Microsoft may be developing a new so-called “ultrafast” wireless charging system for its devices, if a recently-discovered patent gets the go-ahead for mass production.
Called Smart Battery for Ultrafast Charging, the patent (via WindowsCentral), describes how a wireless charging system can use not one charging coil, as it’s the case of the current implementations, but a different approach relying on a smart battery compromising multiple modules.
All these modules would work together and be connected to an integrated controller to manage the power supply, thus offering faster charging times even when no cable is used.
Technically, this particular system can be used on pretty much any device, starting with Surface devices and ending with activity trackers, though the latter are missing from Microsoft’s portfolio at the moment. They would also fit phones just right, but we all know what happened with Microsoft’s mobile devices.
Still in patent stage
“A common goal for many of these computing devices is to wireless charge the battery faster rate. Accordingly, if the maximum charging power per receive is fixed, the battery cannot be charged faster without increasing the number of wireless receivers. Further, problems may occur when the number of wireless power receivers increases,” Microsoft explains.
“There are continuing increases in the efficiency and storage capabilities of batteries, and a continuing desire for improving the rate of charge of smart batteries. Therefore, there is a need in the art for more efficient charging of smart batteries in computing devices.”

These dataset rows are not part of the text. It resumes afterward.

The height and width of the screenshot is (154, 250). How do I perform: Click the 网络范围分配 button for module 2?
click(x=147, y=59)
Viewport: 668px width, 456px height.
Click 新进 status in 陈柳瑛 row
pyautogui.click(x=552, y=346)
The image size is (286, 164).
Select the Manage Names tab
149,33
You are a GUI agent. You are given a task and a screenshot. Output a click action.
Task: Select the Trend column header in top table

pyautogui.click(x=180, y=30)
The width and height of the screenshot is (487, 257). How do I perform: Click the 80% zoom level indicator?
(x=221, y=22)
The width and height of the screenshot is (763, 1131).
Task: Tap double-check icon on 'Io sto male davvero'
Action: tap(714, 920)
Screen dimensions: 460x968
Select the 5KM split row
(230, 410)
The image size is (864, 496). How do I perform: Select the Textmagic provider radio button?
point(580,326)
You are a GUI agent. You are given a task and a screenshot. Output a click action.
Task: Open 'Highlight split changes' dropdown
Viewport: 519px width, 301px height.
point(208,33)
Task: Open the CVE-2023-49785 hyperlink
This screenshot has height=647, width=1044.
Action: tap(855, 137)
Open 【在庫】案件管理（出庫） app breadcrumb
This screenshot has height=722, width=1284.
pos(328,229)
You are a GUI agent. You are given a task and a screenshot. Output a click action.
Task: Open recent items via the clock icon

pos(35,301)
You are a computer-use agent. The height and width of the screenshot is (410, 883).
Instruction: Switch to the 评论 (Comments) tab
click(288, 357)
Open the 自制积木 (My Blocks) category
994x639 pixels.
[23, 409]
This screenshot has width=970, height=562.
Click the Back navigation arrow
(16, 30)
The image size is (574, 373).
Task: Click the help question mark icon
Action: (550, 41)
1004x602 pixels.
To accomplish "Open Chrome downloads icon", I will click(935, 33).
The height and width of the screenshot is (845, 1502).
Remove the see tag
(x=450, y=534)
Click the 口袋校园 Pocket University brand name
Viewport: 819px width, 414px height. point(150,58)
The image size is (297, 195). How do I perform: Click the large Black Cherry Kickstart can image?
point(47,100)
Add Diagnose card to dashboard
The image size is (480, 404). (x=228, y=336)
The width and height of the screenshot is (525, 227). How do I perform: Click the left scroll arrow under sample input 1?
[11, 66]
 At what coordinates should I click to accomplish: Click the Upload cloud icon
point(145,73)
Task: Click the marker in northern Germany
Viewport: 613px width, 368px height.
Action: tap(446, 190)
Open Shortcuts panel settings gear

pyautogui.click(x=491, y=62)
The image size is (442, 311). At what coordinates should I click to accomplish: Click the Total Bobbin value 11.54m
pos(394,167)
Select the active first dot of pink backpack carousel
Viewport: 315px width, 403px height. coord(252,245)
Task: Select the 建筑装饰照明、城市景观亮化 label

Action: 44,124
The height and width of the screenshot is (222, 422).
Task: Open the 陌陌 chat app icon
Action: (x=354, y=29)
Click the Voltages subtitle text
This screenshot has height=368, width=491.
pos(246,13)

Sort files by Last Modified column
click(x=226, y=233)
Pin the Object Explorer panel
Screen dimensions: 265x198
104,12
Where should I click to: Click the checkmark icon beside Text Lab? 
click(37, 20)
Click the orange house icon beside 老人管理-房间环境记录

As with everything in patent stage, there’s no guarantee that this technology would ever make it to the market. But as it happened several times already, this patent shows that Microsoft has the know-how to build very advanced devices and adjacent technologies that would compete with the leaders on the market.
For the time being, however, the Surface lineup may be the only one to benefit if such a feature goes in production, though it could also make its way to other devices from different manufacturers.